Mudrik referred to a policeevaluation report regarding potential threats to S.D. if the gag order was lifted, which he said discussed “concerns of unbearable infringements to his privacy and lifestyle,” mainly because of expected media harassment, should the court permit S.D.’s name and photograph to be published.
The judge also noted that it would be up to the trial court’s discretion as to whether the state witness would be asked to testify in open court or in a closed-door session.
Earlier this month, the State Attorney’s Office revealed it has afforded S.D. complete immunity from prosecution in return for his turning state witness in the scandal.
According to the State Attorney’s Office, S.D. turned to police through his lawyers in the second half of 2009, and offered to reveal everything he knew about the Holyland real estate project and about alleged criminal offenses relating to Yavor, Shalem and Mevchur Farms. He did so in order to commence civil lawsuits against others involved in the affair.

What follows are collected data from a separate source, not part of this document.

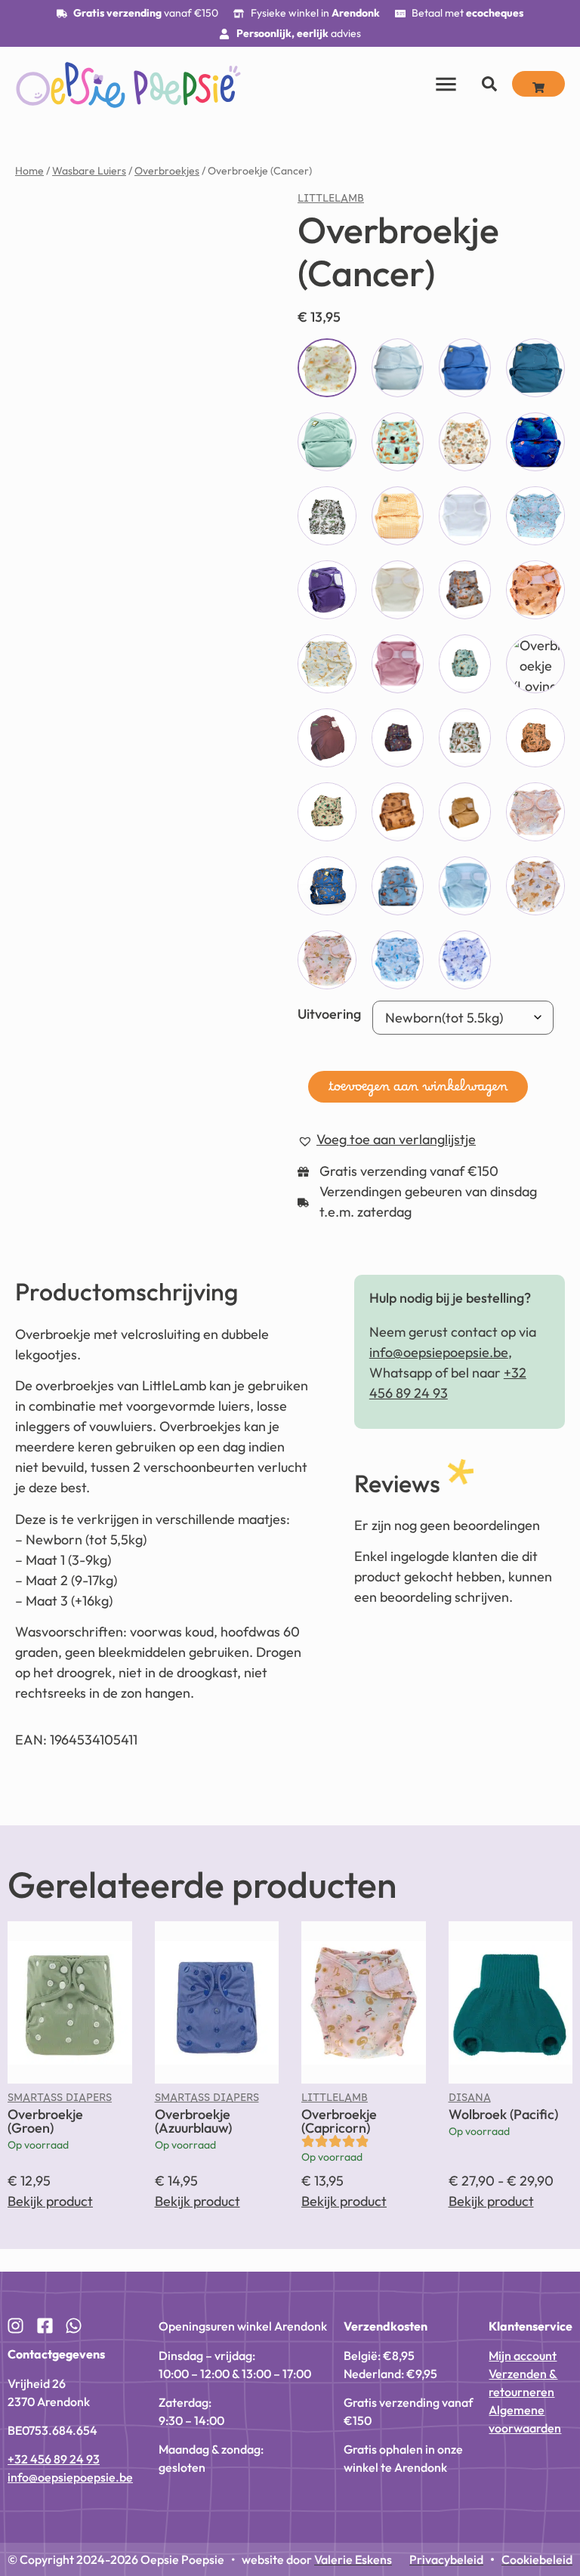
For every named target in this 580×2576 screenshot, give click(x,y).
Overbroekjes (166, 170)
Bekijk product (50, 2201)
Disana (470, 2101)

In a separate ruling on Tuesday, the Tel Aviv District Court decided that the Holyland trial would be heard before a single judge. Judge David Rozen has been selected as the trial judge who will hear the case.
Court President Dvora Berliner said in her ruling on the matter that the Holyland case was not unusual in nature and did not justify an expanded panel.
The State Attorney’s Office had requested that a panel of three judges hear the case, citing the complexity of the case and its potential far-reaching public and legal implications.
However, several of the defendants’ attorneys argued that the State Attorney’s Office had overstated the complexity of the case, which they said rested entirely on the testimony of the state witness, S.D., and whether the court finds him to credible.
Berliner refrained from addressing that particular question, but said the trial will require the state witness to give many hours of testimony, and therefore it was fitting that a single judge devote himself to the case.
The judge also said that while the crime of bribery is “a cancer that has spread through the body of public service and may send out dangerous metastases if it is not uprooted,” the Courts Law permits a single judge to hear bribery cases.